Tinjauan Sosial Kritis, Menyingkap Fenomena "Teror" Begal Motor diJakarta, dengan Realitas Sosial Kehidupan Rakyat Indonesia.
Dari pemaparan diatas telah dibahas bagaimana fenomena begal motor dan tinjauan singkat tentang teori sosial kritis. Sehingga dalam diri penulis muncul beberapa pertanyaan yang cukup mengusik dan terasa ganjil, aneh dan merasahkan secara sosial.
Pertama, apakah gejala tersebut merupakan proses alamiah, hanya sebatas bentuk dari rasa frustasi sosial yang saat ini melanda bangsa Indonesia secara kolektif dalam bangunanNation State atau Negara Bangsa moderen, ditengah memudarnya ekspektasi atau harapan banyak orang paska Pemilu 2014 beberapa waktu yang lalu, dimana banyak orang merasakan kehidupan yang seolah tidak ada perubahan dari masa-masa sebelumnya (Pemerintahan SBY), bahkan beberapa minggu ini rakyat banyak justru dikejutkan dengan terjadinya kenaikan berbagai harga-harga kebutuhan dasar seperti naiknya harga Beras, harga LPG, BBM dan lain-lain.

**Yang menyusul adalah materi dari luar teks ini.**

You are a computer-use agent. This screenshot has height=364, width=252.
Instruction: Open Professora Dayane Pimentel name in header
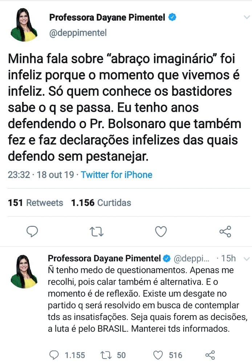point(107,17)

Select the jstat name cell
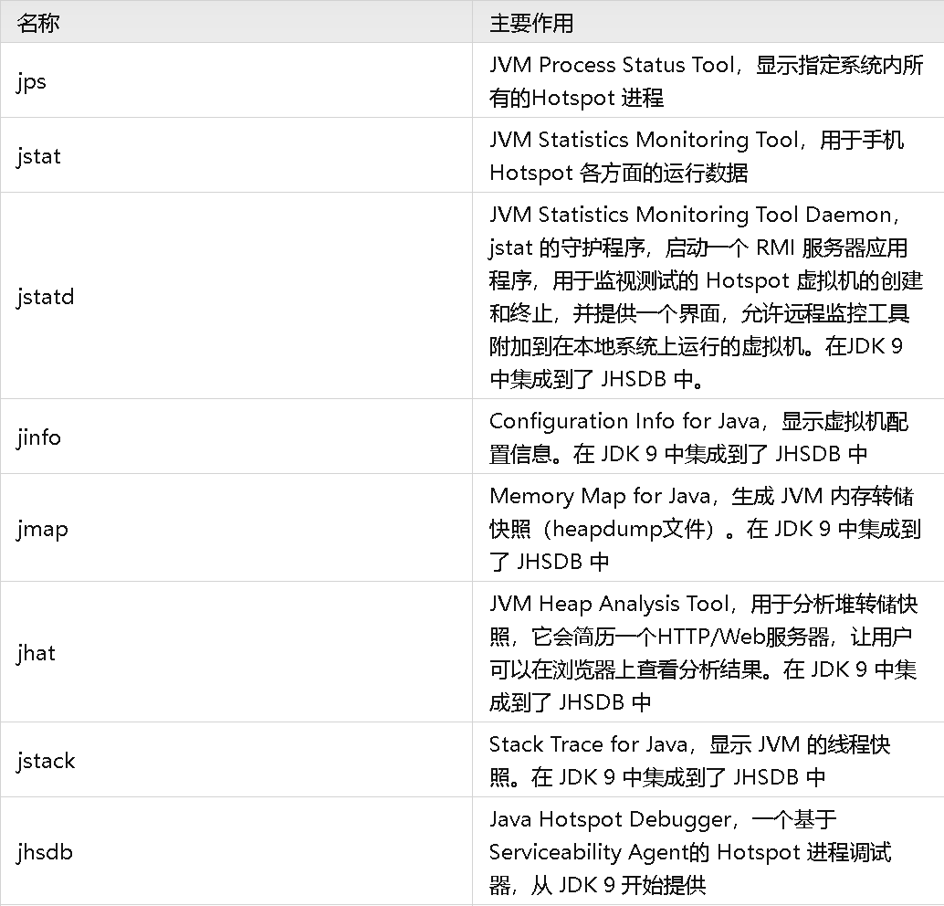click(x=38, y=156)
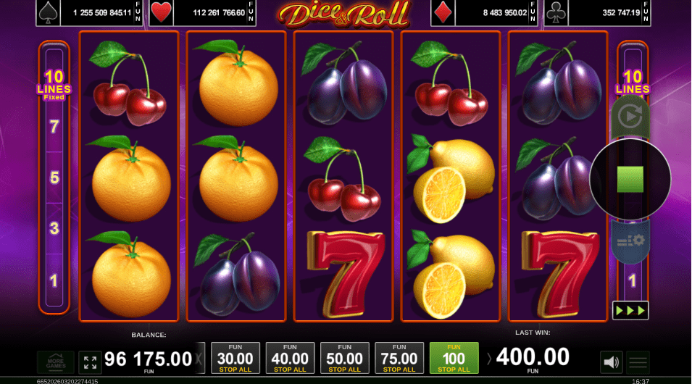
Task: Toggle fullscreen mode with expand arrows icon
Action: coord(90,362)
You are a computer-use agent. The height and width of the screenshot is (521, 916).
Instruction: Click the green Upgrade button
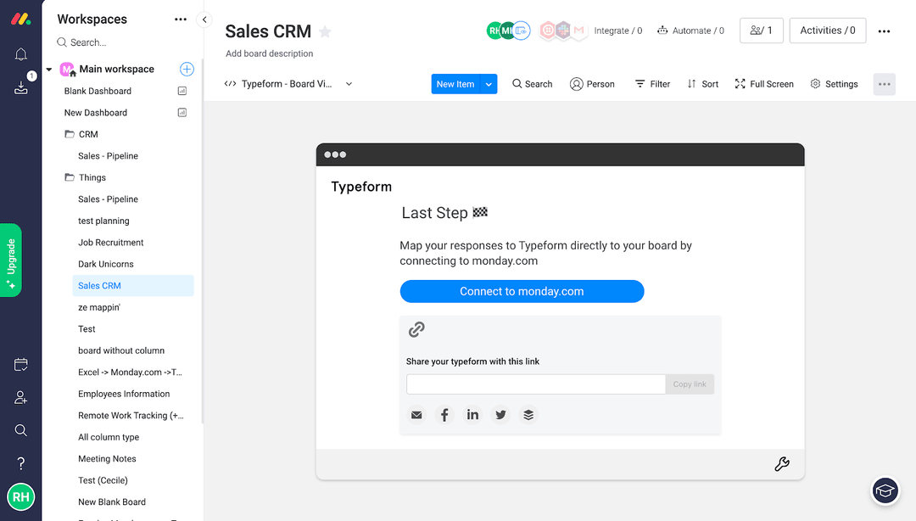10,261
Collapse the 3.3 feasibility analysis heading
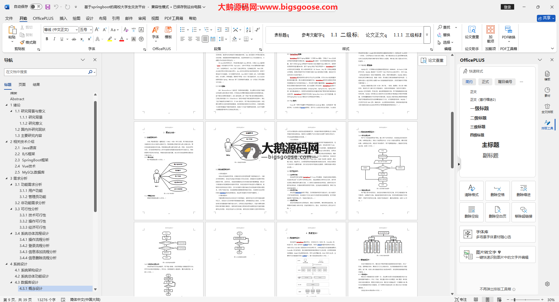 click(11, 209)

Kedua, situasi ini mengesankan seolah-olah kehadiran Negara tak berdaya dihadapan realitas sosial aksi-aksi Teror begal motor yang marak dimana-mana dilapisan rakyat bawah. Tapi ironisnya dalam situasi tertentu yang bersamaan, justru ditingkatan elite politik malah terjadi situasi Chaos, bagaimana konstelasi transaksional oleh elite-elite Politik Paska Pilpres lalau, rebutan jatah kekuasaan diantara mereka, seperti Konflik KMP VS KIH, konflik KPK VS Polri, yang terakhir konflik anatar Gubernur DKI Jakarta Ahok VS DPRD, dan konflik-konflik elit politik lain yang akan menyusul kemudian.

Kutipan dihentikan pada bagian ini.